Saved data entries:
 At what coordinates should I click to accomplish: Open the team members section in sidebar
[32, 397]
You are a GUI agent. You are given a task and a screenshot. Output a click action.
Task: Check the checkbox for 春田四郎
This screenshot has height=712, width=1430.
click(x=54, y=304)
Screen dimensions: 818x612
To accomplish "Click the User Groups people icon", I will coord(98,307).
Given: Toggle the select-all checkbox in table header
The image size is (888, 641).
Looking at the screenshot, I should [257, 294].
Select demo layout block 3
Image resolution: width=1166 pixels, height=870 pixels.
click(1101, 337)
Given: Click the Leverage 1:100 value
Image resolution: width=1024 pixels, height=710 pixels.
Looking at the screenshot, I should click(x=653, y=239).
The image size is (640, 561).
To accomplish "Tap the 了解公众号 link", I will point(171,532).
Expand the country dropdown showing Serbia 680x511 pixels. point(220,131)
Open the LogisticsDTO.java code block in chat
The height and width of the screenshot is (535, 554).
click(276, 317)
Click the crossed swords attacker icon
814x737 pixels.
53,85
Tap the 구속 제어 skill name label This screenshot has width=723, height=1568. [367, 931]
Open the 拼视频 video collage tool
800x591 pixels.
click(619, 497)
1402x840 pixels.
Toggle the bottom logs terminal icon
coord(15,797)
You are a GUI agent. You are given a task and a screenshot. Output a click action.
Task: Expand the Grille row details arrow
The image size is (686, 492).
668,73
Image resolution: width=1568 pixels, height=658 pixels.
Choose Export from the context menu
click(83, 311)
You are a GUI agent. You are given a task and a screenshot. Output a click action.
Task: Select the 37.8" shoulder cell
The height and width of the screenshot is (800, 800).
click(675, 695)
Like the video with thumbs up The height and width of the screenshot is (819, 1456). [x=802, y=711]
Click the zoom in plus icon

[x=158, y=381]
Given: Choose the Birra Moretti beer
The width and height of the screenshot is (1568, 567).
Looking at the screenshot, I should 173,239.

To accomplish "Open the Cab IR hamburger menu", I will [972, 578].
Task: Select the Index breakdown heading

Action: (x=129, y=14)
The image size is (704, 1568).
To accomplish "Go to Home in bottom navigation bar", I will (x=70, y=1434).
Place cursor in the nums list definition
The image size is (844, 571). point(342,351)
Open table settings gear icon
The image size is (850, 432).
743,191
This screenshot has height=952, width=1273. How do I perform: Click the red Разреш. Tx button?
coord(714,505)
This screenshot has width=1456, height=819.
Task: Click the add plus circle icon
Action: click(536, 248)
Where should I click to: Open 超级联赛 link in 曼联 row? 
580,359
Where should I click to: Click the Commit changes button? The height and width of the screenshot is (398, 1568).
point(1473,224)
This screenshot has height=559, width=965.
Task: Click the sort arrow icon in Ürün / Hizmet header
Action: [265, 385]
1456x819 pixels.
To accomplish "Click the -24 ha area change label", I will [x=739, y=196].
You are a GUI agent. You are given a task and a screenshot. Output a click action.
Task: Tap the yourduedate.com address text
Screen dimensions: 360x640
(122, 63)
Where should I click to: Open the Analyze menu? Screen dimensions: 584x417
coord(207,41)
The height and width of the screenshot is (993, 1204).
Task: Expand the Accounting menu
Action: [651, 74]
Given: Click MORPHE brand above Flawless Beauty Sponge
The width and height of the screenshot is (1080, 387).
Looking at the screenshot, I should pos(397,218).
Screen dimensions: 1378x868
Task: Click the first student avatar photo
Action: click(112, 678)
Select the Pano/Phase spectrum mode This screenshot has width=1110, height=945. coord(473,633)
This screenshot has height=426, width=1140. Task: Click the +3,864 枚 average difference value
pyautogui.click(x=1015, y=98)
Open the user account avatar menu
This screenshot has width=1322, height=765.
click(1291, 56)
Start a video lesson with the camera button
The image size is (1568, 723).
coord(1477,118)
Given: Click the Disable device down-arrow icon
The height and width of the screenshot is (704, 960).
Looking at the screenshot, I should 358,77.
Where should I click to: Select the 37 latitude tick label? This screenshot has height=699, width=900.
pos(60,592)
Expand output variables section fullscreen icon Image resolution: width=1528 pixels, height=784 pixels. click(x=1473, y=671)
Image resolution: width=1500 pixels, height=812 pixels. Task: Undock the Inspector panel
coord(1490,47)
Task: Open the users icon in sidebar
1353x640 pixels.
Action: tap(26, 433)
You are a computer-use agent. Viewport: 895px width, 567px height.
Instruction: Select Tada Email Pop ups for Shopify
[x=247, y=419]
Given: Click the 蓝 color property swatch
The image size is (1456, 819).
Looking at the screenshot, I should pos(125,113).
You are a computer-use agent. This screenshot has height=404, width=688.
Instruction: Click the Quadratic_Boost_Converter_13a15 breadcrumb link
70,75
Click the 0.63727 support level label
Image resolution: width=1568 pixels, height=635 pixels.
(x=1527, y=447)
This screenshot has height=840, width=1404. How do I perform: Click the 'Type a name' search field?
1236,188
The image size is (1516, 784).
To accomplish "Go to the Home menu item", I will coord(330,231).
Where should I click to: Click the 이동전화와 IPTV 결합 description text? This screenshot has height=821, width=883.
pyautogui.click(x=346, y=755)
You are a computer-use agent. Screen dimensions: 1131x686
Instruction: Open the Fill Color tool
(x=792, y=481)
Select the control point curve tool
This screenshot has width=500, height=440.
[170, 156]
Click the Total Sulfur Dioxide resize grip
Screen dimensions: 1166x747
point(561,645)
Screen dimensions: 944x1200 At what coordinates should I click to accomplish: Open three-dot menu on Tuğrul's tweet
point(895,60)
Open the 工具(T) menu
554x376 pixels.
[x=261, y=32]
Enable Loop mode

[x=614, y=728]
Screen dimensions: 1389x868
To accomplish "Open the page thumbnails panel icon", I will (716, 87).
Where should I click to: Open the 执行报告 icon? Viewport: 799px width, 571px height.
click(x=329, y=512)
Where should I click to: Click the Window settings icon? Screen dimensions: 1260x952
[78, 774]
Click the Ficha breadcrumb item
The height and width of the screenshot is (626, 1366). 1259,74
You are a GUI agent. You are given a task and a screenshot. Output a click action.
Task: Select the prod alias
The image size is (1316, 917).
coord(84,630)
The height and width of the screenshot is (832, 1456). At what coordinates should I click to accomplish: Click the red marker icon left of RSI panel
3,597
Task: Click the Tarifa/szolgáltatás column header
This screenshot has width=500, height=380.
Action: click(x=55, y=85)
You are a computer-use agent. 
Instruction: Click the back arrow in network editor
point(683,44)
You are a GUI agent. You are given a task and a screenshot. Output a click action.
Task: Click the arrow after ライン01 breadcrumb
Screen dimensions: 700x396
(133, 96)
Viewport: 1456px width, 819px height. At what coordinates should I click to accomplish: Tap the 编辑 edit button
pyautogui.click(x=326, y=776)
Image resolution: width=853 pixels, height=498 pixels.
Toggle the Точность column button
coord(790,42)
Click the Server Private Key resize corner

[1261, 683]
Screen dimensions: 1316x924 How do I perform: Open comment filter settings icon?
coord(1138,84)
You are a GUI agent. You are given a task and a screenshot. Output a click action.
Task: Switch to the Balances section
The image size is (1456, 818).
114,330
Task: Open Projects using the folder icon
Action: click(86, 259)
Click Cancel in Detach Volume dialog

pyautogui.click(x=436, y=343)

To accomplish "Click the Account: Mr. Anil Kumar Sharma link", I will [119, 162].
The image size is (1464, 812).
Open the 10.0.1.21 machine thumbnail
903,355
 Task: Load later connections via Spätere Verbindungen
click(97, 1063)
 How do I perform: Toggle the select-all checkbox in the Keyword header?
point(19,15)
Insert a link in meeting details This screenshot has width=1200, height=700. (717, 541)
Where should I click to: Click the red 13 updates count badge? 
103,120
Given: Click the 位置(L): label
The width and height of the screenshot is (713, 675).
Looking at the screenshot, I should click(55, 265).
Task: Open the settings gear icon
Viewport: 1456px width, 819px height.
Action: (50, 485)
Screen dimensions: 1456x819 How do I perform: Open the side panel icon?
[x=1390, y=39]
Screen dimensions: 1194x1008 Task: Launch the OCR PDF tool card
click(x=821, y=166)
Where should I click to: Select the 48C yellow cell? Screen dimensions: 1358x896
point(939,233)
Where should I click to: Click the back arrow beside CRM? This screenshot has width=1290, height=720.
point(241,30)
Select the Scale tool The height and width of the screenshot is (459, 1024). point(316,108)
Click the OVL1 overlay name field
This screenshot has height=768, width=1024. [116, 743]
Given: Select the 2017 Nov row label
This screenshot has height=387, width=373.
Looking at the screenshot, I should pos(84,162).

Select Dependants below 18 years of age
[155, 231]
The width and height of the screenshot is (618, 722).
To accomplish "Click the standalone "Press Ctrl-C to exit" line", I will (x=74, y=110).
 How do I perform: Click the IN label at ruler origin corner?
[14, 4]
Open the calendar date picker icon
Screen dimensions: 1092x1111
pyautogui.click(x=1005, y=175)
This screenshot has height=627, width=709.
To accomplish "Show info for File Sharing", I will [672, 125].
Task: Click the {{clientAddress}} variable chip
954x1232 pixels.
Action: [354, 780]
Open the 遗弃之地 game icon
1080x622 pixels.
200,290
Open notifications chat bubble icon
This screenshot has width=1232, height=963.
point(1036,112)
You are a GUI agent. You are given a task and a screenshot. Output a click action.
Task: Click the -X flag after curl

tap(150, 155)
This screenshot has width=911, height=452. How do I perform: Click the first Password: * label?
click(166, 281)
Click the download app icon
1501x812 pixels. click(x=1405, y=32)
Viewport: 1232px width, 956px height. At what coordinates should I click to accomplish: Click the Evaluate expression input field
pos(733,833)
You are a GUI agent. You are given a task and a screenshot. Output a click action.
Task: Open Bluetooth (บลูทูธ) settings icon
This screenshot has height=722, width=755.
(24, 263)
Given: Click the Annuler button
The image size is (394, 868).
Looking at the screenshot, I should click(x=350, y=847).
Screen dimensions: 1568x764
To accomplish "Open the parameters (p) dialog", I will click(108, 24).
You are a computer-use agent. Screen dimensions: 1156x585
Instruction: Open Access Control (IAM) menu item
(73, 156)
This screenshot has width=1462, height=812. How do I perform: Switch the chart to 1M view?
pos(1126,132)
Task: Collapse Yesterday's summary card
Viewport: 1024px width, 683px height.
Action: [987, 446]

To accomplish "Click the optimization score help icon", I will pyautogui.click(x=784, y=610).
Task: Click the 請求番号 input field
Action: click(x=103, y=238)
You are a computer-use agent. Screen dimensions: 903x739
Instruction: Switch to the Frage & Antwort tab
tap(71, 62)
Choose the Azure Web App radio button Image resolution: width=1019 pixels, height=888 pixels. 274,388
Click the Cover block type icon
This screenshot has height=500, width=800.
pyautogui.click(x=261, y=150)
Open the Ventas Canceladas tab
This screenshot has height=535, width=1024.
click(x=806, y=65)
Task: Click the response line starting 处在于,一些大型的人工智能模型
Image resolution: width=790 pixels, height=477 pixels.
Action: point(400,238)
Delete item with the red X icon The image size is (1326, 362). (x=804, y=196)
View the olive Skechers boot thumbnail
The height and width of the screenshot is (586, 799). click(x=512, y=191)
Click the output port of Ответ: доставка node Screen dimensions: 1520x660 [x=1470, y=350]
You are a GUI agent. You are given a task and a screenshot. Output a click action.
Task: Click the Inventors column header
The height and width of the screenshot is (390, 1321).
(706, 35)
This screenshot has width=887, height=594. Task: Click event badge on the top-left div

Written exercise:
Please repeat the listing exactly, from its first line through the line containing "Looking at the screenshot, I should click(x=653, y=239).".

Task response:
 At what coordinates should I click to accomplish: Open the team members section in sidebar
[32, 397]
You are a GUI agent. You are given a task and a screenshot. Output a click action.
Task: Check the checkbox for 春田四郎
This screenshot has height=712, width=1430.
click(x=54, y=304)
Screen dimensions: 818x612
To accomplish "Click the User Groups people icon", I will coord(98,307).
Given: Toggle the select-all checkbox in table header
The image size is (888, 641).
Looking at the screenshot, I should [257, 294].
Select demo layout block 3
Image resolution: width=1166 pixels, height=870 pixels.
click(1101, 337)
Given: Click the Leverage 1:100 value
Image resolution: width=1024 pixels, height=710 pixels.
Looking at the screenshot, I should click(x=653, y=239).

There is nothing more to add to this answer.